The questions in the survey were based on real life examples, including:

  • The regular appointment of ex-ministers to the boards of private companies.
  • The relationship between senior civil servants at HM Revenue and Customs and private companies involved in tax negotiations. This was recently described as ‘unduly cosy’ by the House of Commons Public Accounts Committee.
  • The appointment of the ‘big four’ accountancy firms to advise on tax policy. The Public Accounts Committee expressed serious concern at ‘the way that the four firms appear to use their insider knowledge… to sell clients advice on who to use those rules to pay less tax’.
  • Private sector companies making windfall gains on PFI projects through refinancing and sale of equity.

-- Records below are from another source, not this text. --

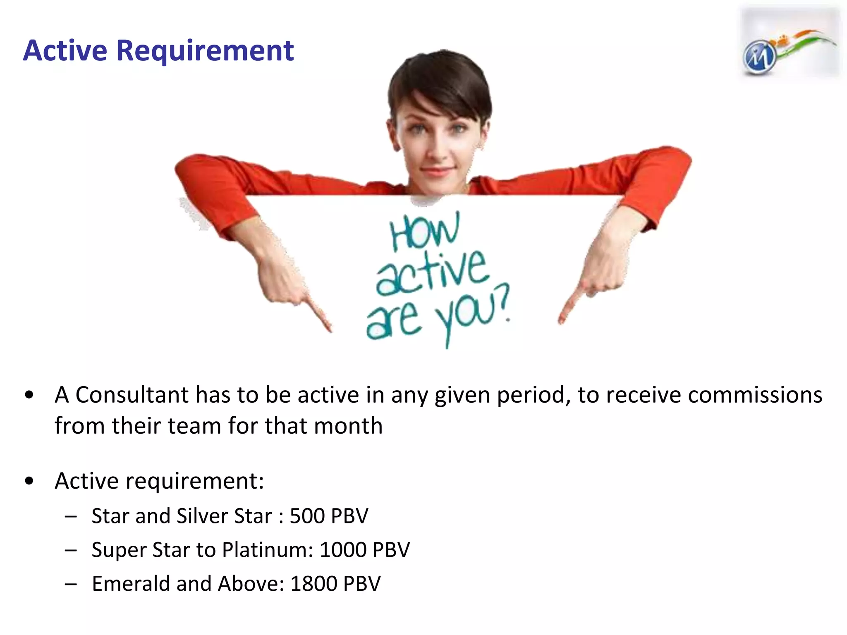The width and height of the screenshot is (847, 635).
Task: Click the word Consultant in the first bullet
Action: (132, 395)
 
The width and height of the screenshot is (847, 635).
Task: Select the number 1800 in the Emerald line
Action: (313, 584)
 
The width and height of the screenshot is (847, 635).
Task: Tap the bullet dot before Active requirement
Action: (29, 481)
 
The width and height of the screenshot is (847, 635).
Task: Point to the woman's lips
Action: (436, 170)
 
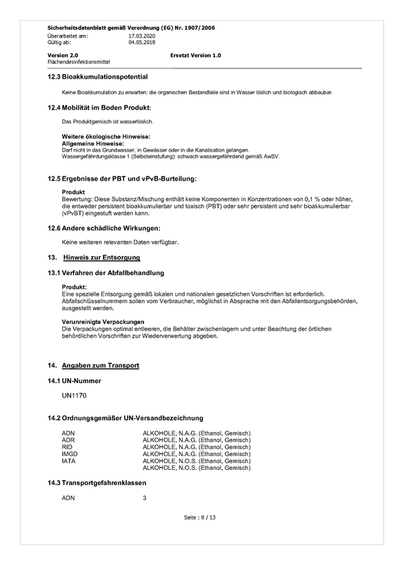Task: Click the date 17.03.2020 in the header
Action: (142, 35)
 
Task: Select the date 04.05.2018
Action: (142, 41)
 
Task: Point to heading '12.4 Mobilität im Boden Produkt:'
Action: (99, 107)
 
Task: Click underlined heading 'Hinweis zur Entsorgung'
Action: (101, 258)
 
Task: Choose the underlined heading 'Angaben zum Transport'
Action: (101, 365)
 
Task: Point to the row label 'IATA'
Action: (69, 461)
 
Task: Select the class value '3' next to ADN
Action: (144, 497)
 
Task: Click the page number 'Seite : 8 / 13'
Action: (200, 517)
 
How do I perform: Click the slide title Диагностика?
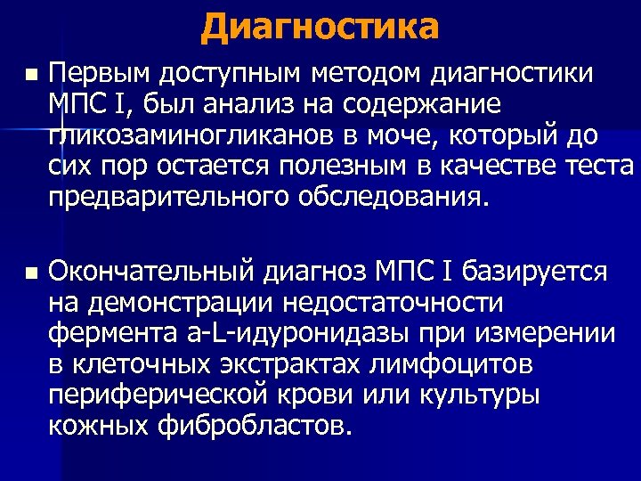click(x=320, y=27)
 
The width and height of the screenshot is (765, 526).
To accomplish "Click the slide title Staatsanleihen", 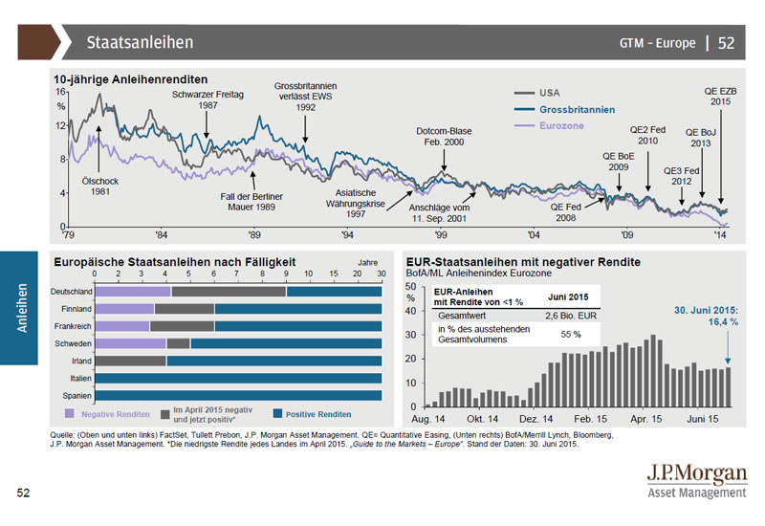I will pyautogui.click(x=140, y=42).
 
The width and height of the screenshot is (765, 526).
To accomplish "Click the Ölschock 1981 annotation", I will pyautogui.click(x=101, y=186).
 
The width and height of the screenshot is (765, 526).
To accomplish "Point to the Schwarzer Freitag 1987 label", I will pyautogui.click(x=207, y=99).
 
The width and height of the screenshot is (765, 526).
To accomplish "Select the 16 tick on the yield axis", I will pyautogui.click(x=61, y=92).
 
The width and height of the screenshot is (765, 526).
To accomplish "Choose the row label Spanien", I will pyautogui.click(x=76, y=395).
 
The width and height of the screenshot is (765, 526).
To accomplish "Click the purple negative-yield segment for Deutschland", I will pyautogui.click(x=133, y=292).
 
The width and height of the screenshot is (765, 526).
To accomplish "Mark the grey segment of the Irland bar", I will pyautogui.click(x=131, y=361).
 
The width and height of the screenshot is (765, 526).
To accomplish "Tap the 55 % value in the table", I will pyautogui.click(x=571, y=335).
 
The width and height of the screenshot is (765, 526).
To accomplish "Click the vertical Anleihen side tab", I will pyautogui.click(x=22, y=307).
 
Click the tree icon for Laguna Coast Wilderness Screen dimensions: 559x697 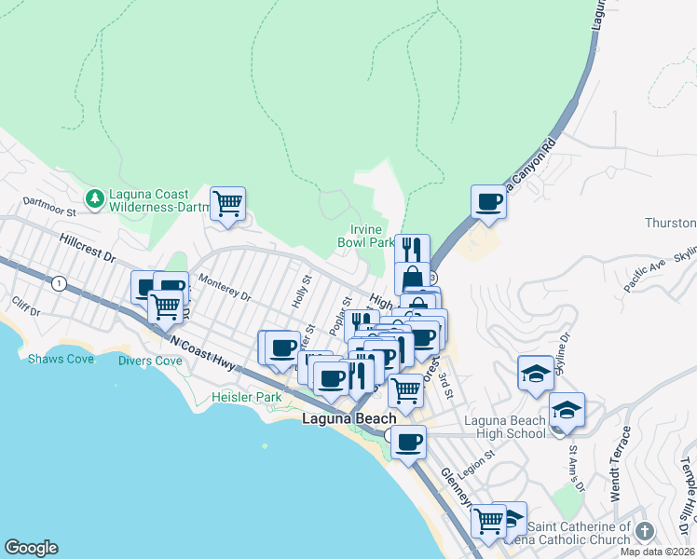coord(94,198)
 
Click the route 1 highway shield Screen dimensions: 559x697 coord(60,283)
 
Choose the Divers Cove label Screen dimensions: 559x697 coord(150,361)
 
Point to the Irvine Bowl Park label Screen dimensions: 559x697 coord(366,235)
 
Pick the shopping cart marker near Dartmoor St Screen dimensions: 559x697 coord(227,202)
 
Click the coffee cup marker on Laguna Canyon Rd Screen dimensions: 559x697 coord(487,200)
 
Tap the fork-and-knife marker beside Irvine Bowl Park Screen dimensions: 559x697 coord(411,249)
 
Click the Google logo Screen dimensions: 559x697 coord(31,548)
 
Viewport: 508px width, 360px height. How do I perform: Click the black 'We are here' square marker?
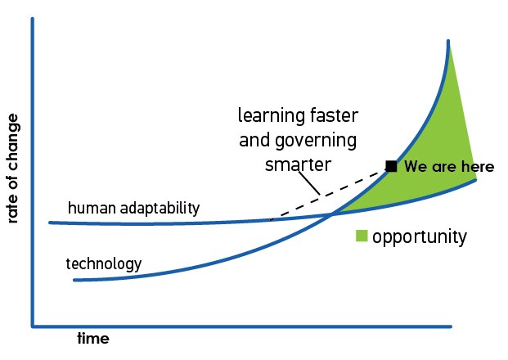(x=391, y=166)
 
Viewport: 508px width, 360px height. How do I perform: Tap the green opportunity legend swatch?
(x=362, y=236)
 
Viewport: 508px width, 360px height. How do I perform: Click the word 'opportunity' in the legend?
(x=420, y=237)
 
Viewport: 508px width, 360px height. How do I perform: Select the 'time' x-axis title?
(x=93, y=339)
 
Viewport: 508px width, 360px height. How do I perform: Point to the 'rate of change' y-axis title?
(x=12, y=169)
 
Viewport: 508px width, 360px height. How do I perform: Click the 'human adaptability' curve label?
(x=134, y=208)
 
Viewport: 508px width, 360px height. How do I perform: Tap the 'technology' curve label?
(x=104, y=263)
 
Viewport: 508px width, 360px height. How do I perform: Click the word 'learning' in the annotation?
(x=271, y=115)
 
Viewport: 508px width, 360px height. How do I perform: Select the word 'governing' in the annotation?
(x=316, y=141)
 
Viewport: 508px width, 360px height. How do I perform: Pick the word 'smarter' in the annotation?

The Prime Minister is hosting an ‘anti-corruption summit’ on Thursday, 12 May, focusing on issues such as tax avoidance and bribery. The collusive, and currently legal, relationships between government and private interests is not expected to feature in the discussions.

Professor David Whyte, one of the report authors, said:

‘The government's idea of the public interest is clearly out of tune with the public's. The revolving door and the ever closer relationship between the private sector and government is leading to growing public concern about collusion at the expense of the public purse.

‘Many now question in whose interest government ministers and civil servants are working: public service or private benefit?’

Will McMahon from the Centre for Crime and Justice Studies said:

‘The boundary between illegal corruption and legal collusion is an ever shifting one. Some legal activities can be as damaging as illegal and corrupt practices.

‘This briefing suggests that the UK public feel there are problems of collusion between the government and private interests. The favours granted and profits made, all under the guise of legality and accepted practice, is corrosive of the public good.

‘There is a clear need for transparency across the piece. Regular concerns raised by parliamentary committees also need to be taken far more seriously.’